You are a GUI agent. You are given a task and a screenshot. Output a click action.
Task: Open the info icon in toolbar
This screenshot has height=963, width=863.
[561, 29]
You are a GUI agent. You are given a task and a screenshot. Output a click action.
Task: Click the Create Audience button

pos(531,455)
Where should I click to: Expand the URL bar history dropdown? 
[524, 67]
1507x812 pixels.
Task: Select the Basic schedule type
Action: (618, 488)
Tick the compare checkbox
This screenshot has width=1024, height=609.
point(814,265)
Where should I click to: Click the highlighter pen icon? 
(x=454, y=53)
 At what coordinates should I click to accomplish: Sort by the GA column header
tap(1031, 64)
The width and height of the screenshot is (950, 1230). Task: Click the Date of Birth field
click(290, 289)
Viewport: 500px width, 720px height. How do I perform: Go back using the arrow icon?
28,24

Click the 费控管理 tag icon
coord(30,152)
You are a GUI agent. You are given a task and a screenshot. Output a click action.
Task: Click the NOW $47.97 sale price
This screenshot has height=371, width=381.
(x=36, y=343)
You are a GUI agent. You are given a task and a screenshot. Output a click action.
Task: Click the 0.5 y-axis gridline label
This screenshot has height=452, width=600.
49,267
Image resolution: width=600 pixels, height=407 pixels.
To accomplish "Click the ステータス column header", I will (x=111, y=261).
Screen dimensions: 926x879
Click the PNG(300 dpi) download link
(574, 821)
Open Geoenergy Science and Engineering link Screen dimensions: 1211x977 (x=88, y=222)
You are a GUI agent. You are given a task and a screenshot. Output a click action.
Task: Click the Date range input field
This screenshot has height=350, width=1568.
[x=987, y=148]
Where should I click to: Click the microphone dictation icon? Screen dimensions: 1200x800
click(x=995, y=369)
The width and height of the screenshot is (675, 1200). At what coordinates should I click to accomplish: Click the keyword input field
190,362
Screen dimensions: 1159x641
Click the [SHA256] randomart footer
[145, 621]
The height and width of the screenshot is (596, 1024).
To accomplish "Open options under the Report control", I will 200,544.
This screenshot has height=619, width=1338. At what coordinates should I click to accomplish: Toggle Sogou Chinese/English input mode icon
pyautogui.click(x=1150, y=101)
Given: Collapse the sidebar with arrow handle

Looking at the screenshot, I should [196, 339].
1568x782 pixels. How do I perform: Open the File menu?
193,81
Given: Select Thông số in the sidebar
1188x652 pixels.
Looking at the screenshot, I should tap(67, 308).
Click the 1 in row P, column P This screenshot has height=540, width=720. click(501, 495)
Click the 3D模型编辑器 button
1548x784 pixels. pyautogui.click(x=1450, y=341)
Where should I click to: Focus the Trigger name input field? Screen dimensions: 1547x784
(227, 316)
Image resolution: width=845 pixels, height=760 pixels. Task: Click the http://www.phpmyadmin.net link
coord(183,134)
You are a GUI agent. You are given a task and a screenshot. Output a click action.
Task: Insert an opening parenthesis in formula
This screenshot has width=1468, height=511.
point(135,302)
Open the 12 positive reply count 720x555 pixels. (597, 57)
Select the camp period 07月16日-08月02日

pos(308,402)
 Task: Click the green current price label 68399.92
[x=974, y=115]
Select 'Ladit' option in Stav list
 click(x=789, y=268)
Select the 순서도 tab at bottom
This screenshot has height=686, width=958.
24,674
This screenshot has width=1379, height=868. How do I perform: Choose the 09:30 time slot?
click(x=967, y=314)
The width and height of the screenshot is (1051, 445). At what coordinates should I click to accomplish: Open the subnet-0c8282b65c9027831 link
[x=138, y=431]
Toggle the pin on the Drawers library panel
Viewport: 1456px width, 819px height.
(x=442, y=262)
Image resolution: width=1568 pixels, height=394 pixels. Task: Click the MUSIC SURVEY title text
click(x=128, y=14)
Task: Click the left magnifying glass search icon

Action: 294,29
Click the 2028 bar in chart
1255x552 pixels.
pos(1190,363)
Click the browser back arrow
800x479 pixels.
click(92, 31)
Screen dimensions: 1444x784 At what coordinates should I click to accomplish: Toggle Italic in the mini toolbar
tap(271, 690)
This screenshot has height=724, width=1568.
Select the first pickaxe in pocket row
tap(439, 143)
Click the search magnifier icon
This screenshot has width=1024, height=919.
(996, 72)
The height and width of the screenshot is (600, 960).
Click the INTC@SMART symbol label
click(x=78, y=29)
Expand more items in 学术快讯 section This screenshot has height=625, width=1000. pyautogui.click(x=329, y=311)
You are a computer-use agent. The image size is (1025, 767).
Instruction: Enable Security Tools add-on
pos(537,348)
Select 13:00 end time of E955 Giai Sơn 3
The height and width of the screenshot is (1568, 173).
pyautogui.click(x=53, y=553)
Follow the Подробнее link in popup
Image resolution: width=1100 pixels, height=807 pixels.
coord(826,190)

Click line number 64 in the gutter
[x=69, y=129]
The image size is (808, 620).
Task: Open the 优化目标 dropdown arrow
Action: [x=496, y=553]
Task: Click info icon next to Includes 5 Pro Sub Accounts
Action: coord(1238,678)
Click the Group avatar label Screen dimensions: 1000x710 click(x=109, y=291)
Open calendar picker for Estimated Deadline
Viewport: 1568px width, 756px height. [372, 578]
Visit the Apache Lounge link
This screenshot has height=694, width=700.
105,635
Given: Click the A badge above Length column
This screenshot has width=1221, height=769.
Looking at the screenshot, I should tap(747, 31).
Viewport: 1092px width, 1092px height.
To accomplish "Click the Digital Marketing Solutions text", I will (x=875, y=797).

Action item: Could you copy every line from the records that has "will" in it?

Exercise answer:
To accomplish "Click the ステータス column header", I will (x=111, y=261).
To accomplish "Open options under the Report control", I will 200,544.
To accomplish "Click the Digital Marketing Solutions text", I will (x=875, y=797).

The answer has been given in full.